■ GIVEN REQUEST 1:
Check each statement against the text on the aggregate function. For each, answer yes or no and quote the words of the text that settle it.
(a) The aggregator can currently be min, max, p50, or avg.
(b) For anomaly detection, each point of the last day is compared with the average of the matching points from the previous three weeks.
(c) The second query combines series while keeping the region and color groups.
■ GIVEN REQUEST 2: Carry on with the text on the aggregate function, picking up after its final line.

■ TEXT SHOWN:
Add series aggregation DSL function `aggregate` #2294

hermanschaaf · 2018-08-17T15:55:37Z

This PR adds an aggregate DSL function, which allows one to combine different series in a seriesSet using a specified aggregator (currently min, max, p50, avg).

This is particularly useful when comparing data across different weeks (using the over) function. In our case, for anomaly detection, we want to compare the current day's data with an aggregated view of the same day in previous weeks. In particular, we want to compare each point in the last day to the median of each point in the corresponding day for the last 3 weeks, so that any anomalies that occurred in a previous week are ignored. This way we compare with a hypothetical "perfect" day.

For example:

$weeks = over("avg:10m-avg-zero:os.cpu", "24h", "1w", 3)
$a = aggregate($weeks, "", "p50")
merge($a, $q)

Which looks like this:

Or, if we wanted to combine series but maintain the region and color groups`, that query would look like this:

$weeks = over("avg:10m-avg-zero:os.cpu{region=*,color=*}", "24h", "1w", 3)
aggregate($weeks, "region,color", "p50")

Pointing records for text and elements
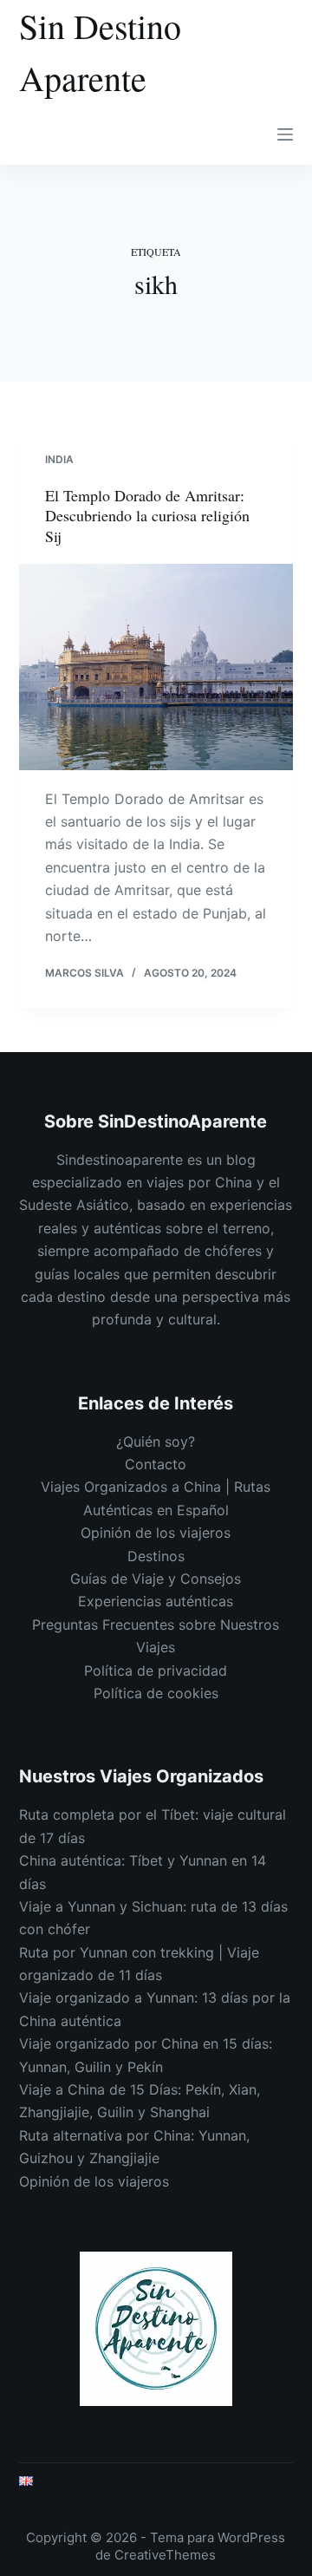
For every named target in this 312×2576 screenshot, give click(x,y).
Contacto (155, 1464)
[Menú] (285, 134)
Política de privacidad (155, 1670)
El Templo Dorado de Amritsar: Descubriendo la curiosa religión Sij (147, 515)
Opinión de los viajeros (156, 1532)
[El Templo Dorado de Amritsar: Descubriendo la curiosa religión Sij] (156, 667)
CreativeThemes (165, 2555)
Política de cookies (156, 1693)
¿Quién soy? (155, 1441)
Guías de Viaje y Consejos (155, 1578)
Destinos (156, 1556)
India (59, 459)
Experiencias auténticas (155, 1601)
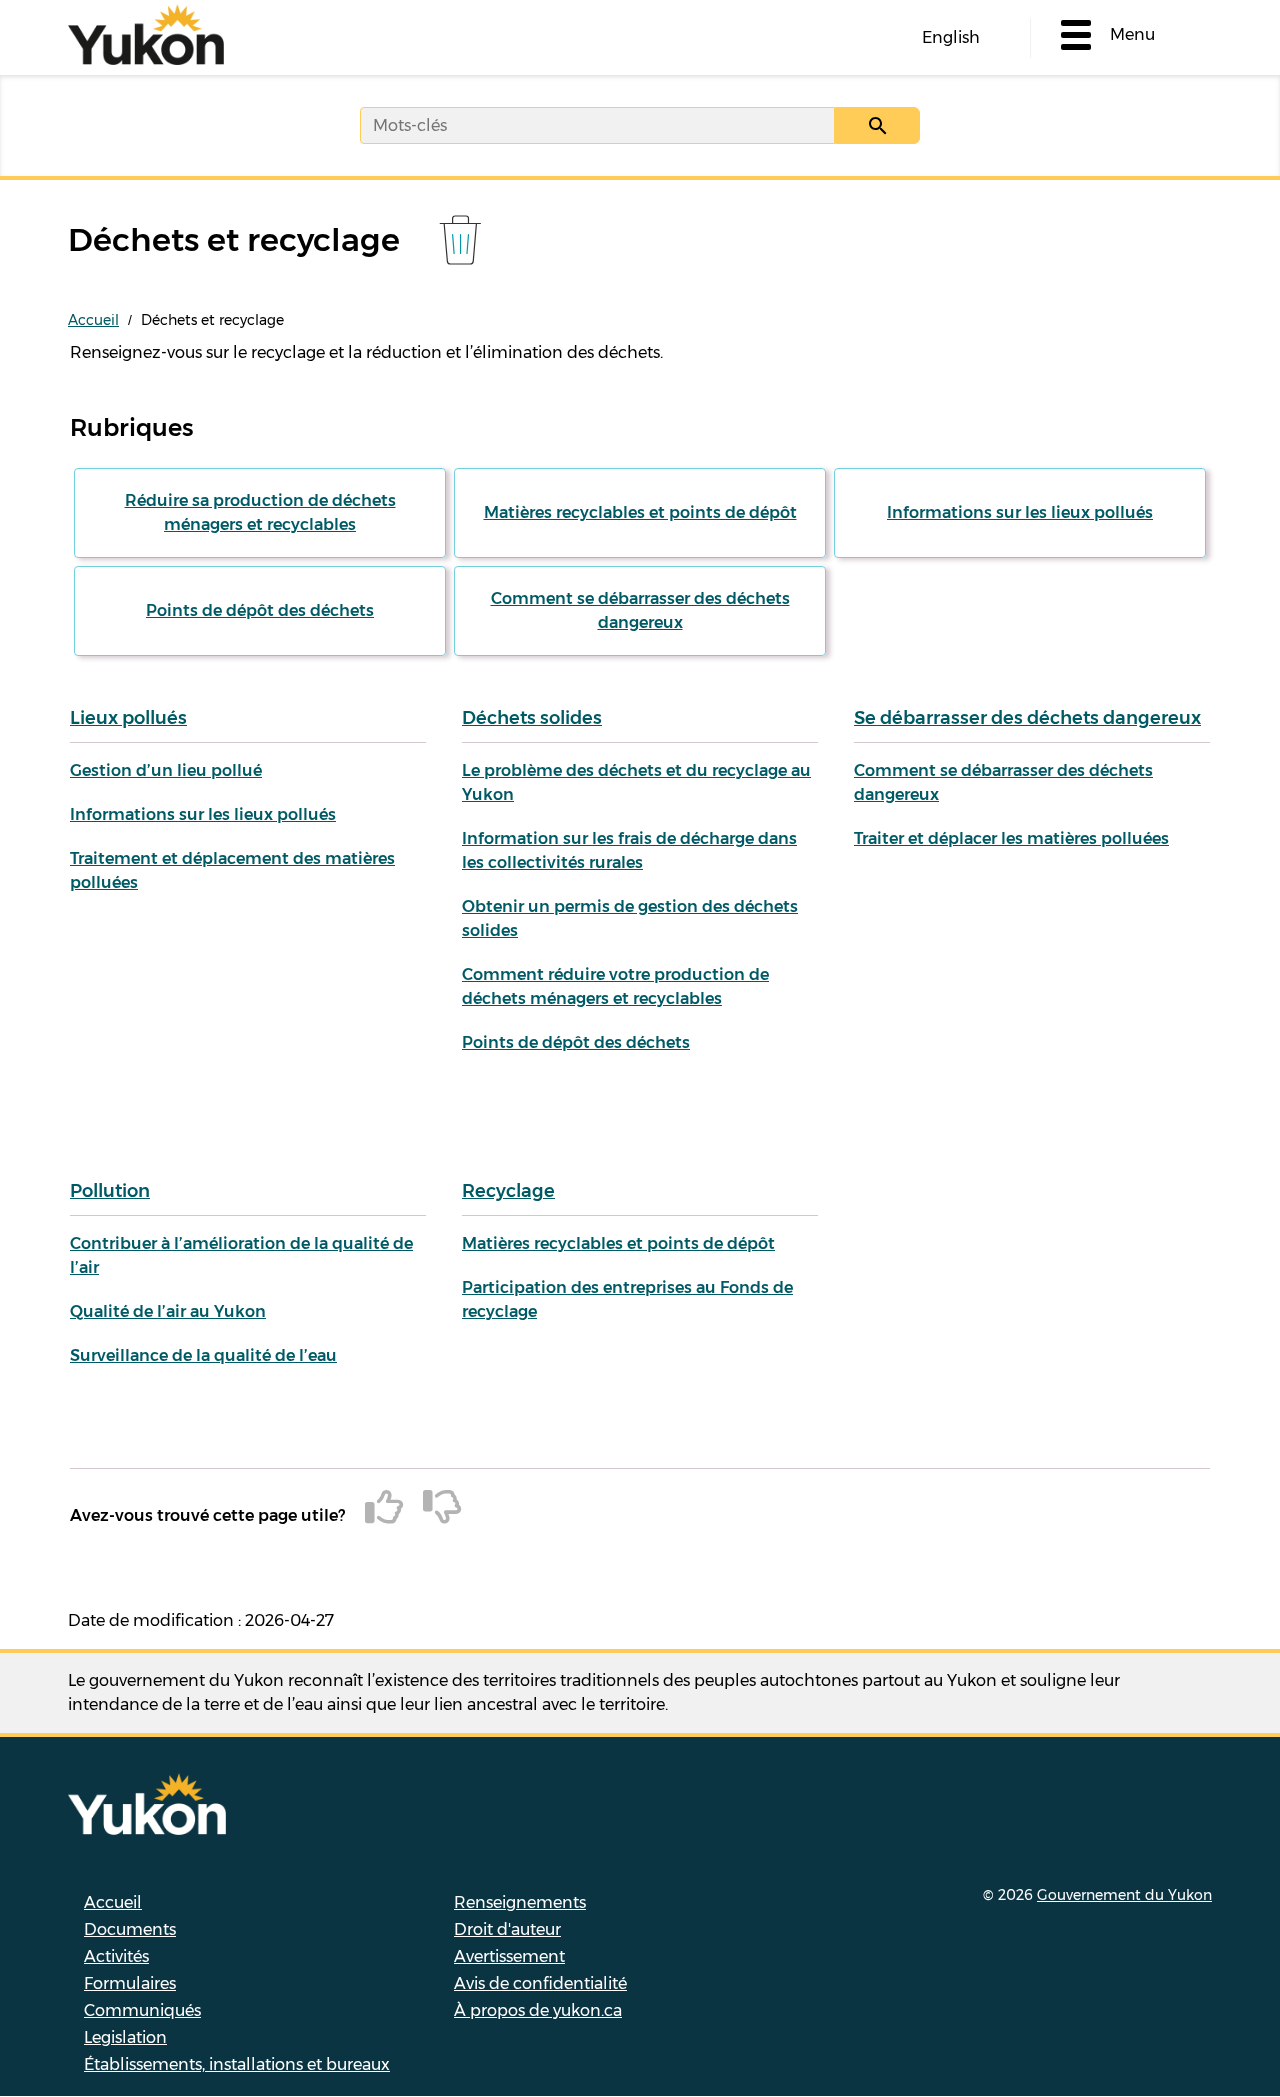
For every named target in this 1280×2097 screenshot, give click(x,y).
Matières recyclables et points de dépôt (640, 512)
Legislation (125, 2037)
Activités (116, 1956)
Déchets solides (532, 718)
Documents (130, 1929)
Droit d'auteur (507, 1929)
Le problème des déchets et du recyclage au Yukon (636, 782)
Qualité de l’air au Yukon (168, 1311)
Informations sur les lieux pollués (1020, 512)
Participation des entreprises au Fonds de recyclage (627, 1299)
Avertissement (509, 1956)
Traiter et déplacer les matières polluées (1011, 838)
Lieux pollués (128, 718)
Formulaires (130, 1983)
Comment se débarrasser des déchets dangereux (640, 610)
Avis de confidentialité (540, 1983)
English (951, 37)
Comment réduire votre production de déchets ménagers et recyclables (615, 986)
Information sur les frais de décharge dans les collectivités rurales (629, 850)
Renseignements (520, 1902)
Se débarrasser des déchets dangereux (1027, 718)
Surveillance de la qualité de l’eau (203, 1355)
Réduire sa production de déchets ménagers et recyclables (260, 512)
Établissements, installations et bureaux (237, 2064)
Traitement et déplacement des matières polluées (232, 870)
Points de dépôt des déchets (260, 610)
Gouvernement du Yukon (1124, 1895)
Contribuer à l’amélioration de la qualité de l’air (241, 1255)
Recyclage (508, 1191)
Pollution (110, 1191)
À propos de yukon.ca (538, 2010)
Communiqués (142, 2010)
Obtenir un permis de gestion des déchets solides (630, 918)
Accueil (93, 320)
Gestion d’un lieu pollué (166, 770)
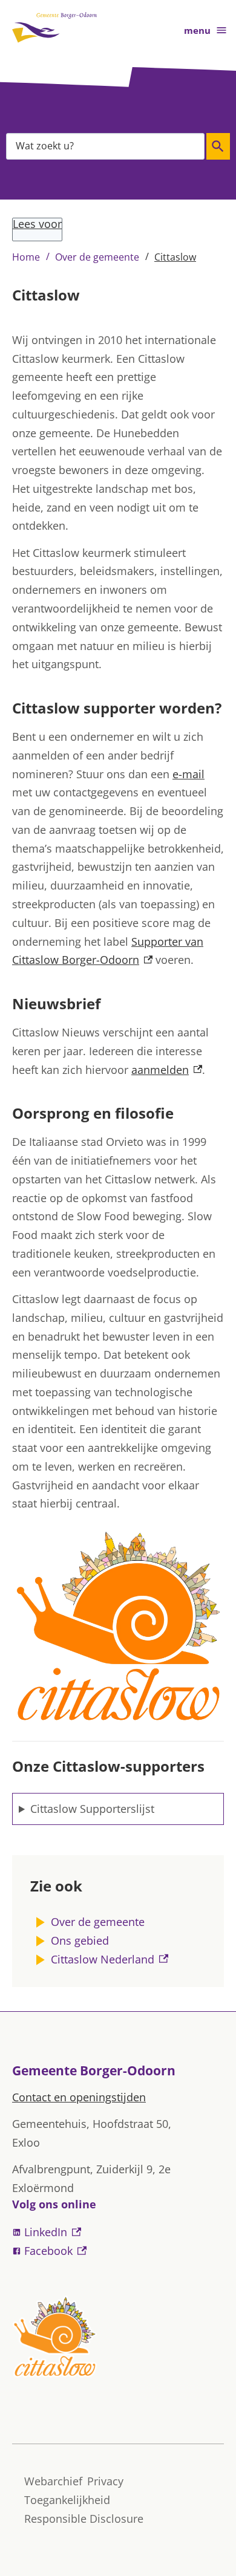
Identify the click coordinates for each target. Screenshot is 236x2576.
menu (197, 30)
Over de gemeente (97, 257)
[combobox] (105, 146)
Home (26, 257)
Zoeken (218, 146)
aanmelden (166, 1069)
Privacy (105, 2481)
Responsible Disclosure (83, 2518)
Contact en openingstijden (79, 2097)
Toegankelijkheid (67, 2500)
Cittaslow (175, 257)
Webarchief (53, 2481)
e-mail (188, 774)
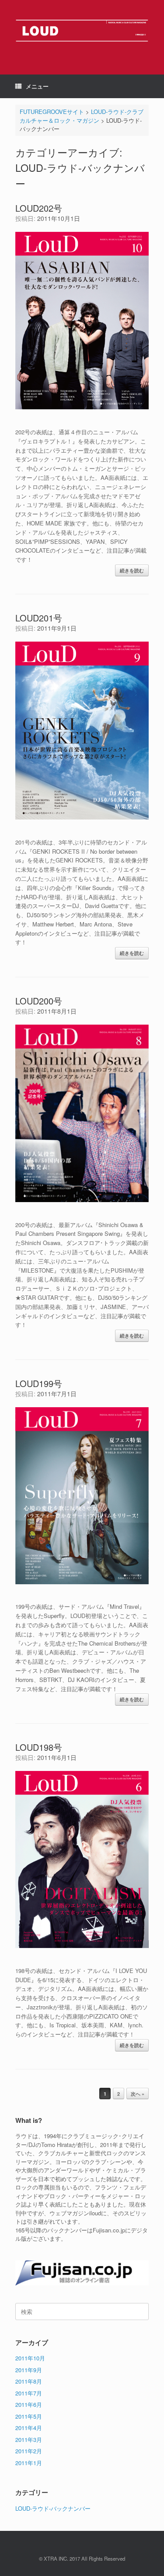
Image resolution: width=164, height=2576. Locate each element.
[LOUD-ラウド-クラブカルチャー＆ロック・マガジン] (82, 31)
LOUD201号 (38, 617)
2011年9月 (28, 2370)
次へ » (137, 2093)
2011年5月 (28, 2416)
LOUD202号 (38, 208)
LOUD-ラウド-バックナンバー (53, 2508)
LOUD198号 (38, 1747)
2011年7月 (28, 2393)
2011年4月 (28, 2427)
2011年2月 (28, 2451)
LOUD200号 (38, 1000)
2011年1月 (28, 2463)
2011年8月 (28, 2381)
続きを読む (132, 570)
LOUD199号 (38, 1383)
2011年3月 (28, 2439)
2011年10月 (30, 2358)
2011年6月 (28, 2404)
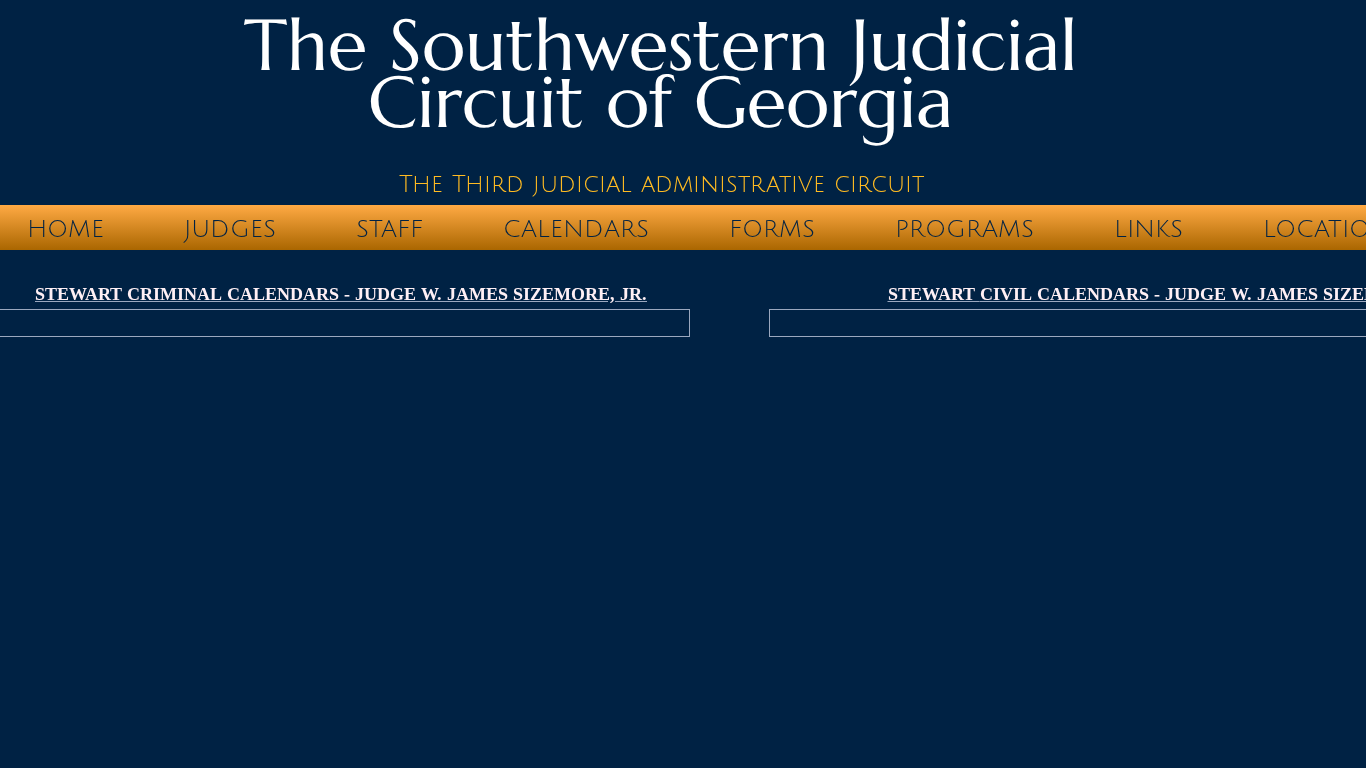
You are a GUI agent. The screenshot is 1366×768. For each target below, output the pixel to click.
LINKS (1148, 229)
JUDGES (230, 229)
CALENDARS (576, 229)
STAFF (389, 229)
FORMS (772, 229)
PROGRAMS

■ EXERCISE OUTPUT 1:
(a) Yes: "using a specified aggregator (currently min, max, p50, avg)"
(b) No: "to the median of each point in the corresponding day for the last 3 weeks"
(c) Yes: "combine series but maintain the region and color"

■ EXERCISE OUTPUT 2:
which would result in one merged series for each unique region/color combination.

I am very happy to take suggestions for changes / improvements. With regards to naming the function, I would have probably chosen "merge", but since that is already taken, I went with the OpenTSDB terminology and used "aggregate".

kylebrandt · 2018-08-17T16:03:38Z

Oh I really like this idea. These are operations I often feel that the TSDB should do, but often they don't or not with the order of operations you may want.

Some things to think about:

Line up timestamps?
What to do on operations that include NaN values etc

Looking at how r or pandas does things can show some of the possibilities. If we just want to start with a simple function with limited behavior (for example, timestamps must line up, nan values or ignored) etc that is fine. But we might not want to take the aggregate func name for that.

kylebrandt · 2018-08-17T16:06:24Z

Another factor is aggregation and tags / dimensions, it will most like be very useful to be able to do a group by within a tagset.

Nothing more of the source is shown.